In this environment, any financial institution is going to want to see the details of a
project before forking over funding, Lambeck said. And if the building permit doesn’t
allow enough space to make money on the project, financing will be an issue, another
source said.
In January, HFZ secured a $22 million loan against rents and leases at the 51st Street
and Second Avenue lots, city records show. Chuck Rosenzweig, managing partner of the
private investment firm Criterion Real Estate Capital, whose signature appears on the
loan documents, declined to comment on the transaction.
But it’s clear that HFZ will need more to complete the project; it’s expected to cost more
than $231 million, including roughly $84 million for construction and $23.3 million in
financing costs, according to financial projections recently prepared by HFZ and obtained
by The Real Deal.
Still, Feldman has a good track record as a sponsor — backing projects like the Setai Wall Street, condos at 40 Broad Street and Hotel Thirty Thirty at 30 East 30th Street — and
probably has a plan to put the money together, a source said.
For its part, HFZ said financing “is not an issue.”
Feldman is the chair of Polar Investments, an Israeli public company that has a strategic
alliance with HFZ, and sources suggested he may tap the company as a funding source.
In September 2010, Polar Investments reported revenues of $40.6 million, up from $22.6
million in September 2009 — but did not post a profit.
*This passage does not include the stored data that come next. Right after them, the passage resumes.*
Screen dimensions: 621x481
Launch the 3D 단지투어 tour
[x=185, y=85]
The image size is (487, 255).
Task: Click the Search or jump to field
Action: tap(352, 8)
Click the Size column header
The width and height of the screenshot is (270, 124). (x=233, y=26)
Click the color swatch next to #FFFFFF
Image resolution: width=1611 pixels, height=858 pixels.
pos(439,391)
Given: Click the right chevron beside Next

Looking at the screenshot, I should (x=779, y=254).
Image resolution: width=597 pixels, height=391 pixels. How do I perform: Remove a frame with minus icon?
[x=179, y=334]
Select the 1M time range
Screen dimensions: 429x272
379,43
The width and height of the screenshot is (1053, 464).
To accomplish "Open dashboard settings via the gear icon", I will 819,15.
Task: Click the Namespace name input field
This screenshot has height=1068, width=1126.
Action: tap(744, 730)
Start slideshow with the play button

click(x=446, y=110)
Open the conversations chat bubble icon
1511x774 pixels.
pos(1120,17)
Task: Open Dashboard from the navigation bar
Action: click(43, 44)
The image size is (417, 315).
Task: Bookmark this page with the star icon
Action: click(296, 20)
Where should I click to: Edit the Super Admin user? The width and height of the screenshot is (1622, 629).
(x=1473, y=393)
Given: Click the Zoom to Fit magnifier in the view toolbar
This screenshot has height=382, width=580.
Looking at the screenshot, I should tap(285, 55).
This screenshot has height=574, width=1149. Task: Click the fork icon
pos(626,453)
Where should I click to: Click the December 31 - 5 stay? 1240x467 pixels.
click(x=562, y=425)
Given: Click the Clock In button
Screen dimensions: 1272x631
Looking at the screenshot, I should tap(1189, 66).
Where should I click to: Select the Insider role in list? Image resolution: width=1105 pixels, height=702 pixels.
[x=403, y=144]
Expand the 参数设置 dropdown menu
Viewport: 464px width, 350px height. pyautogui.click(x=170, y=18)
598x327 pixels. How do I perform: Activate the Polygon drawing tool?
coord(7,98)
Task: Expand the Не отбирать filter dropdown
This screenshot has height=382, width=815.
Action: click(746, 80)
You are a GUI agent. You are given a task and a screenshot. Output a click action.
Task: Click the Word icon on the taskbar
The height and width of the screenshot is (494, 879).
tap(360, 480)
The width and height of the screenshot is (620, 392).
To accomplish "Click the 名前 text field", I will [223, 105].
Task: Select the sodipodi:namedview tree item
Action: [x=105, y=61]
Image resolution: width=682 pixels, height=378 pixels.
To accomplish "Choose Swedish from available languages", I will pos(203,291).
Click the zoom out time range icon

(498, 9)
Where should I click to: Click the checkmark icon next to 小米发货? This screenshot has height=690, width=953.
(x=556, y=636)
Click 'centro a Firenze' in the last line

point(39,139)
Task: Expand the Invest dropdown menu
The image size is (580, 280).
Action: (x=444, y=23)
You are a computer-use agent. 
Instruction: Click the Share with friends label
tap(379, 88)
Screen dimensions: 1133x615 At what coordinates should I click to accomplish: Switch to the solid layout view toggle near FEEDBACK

More recent financial statements
are not available, and since May, Polar stock has not budged from about $250.
As for HFZ’s assumptions on price per square foot, a source familiar with the deal said
that, “[Feldman’s] projections are aggressive for the current market” and “very optimistic”
for Turtle Bay.
Fabienne Lecole, a senior vice president at the Corcoran Group, acknowledged that the
prices were on the higher end for the neighborhood but, considering the luxury amenities
planned, were not unreasonable.
At 211 East 51 Street, a new 14-story development between Second and Third avenues,
11 sponsor units are priced at an average of $1,311 per square foot, according to Rena
Goldstein, a senior vice president at Halstead Property. But she noted that the 51st Street
building does not have the same kind of luxury amenities, such as a pool.
At Trump World Tower, at 845 United Nations Plaza, which Goldstein considered
the “head-to-head competition” for 303 East 51st Street, 28 units are on sale for an
average $1,805 per square foot.
“Because of its price point, [303 East 51st Street is] not going to appeal to everyone, but
there’ll be a market for it,” Goldstein said.
Plus, as Lepatner pointed out, “We all — the city, the buildings department and the rest
of us — have a vested interest in seeing these projects built out, and not left as rusting
hulks.”
Feldman largely declined to comment for this story.